Yambo 4.5
With Yambo 4.5 support to CUDA Fortran has been implemented
- Yambo structure modified to deal with GPU accelerator devices porting done using CUDA Fortran (available whit the PGI compiler)
- DIPOLES, RESPONSE FUNCTION, HF, GW, BSE have been ported;
- fully compatible with MPI and OpenMP; typically, 1 MPI/card, OpenMP threads used to exploit the remaining computational capabilities of the host.
- inclusion of dedicated headers (dev_defs.h) to handle simultaneously the CPU and GPU compilation.
- GPU allocations integrated in YAMBO_ALLOC/YAMBO_FREE and memory module.
- DevXlib (developed jointly with the QE team and hosted as a separate repo on GitLab) imported and extensively used to provide wrappers for memcpy, sync, init, and simple data operations.
New DIPOLES_driver
As part of the modularization process of the code, within the MAX project, all the subroutines dealing with the calculation and the I/O of the dipoles have been moved under the folder src/dipoles and the "dipoles" runlevel has been created. The DIPOLES_driver is not called directly by the yambo_driver. This made possible the creation of a dedicated parallel scheme for the dipoles and thus a more efficient distribution of the calculation (both time-to-solution and memory footprint). Later, other runlevels just need to load the pre-computed DIPOLES from disk. This also avoids strong load umbalance for example in the calculation of the response function, where the dipoles are needed only at q=0 .

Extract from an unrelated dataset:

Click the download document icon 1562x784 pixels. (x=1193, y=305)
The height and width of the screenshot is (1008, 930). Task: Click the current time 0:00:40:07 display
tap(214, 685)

Modularization of the BSE subroutines.
The files
K.o K_correlation_collisions.o K_exchange_collisions.o
have been split into
K.o K_correlation_collisions.o K_exchange_collisions.o K_correlation_kernel.o K_exchange_kernel.o K_screened_interaction.o
This reduces code replication and to make possible an easier handling of CUDA and OPENMP directives
Moreover the code is ready for finite-q BSE implementation which will be likely made available with the next release
More:
- Reorganization of the main yambo_driver. The main subroutine of the code has been cleaned and reorganized to allow a more easy implementation of new features;
- p2y can now also read the output of the projwfc.x post processing (QE suite);
- improved configuration of external libraries;
- new mapping of the k-points introduced. It can be useful for gamma centered grids in hexagoanl cells, when the standard mapping may fail;
- subroutine G_index_energy_factor introduced;
- IO of some tables moved from integer/real to character to reduce disk use in real-time calculations;
- general improvements in coulomb_cutoff for reduced dimensionality systems;
- Modularization of the subroutines dealing with the input file. Subroutine
src/interface/INT.F
split into
INIT.o INIT_read_command_line.o INIT_check_databases.o INIT_activate.o ; - Several bug-fixes.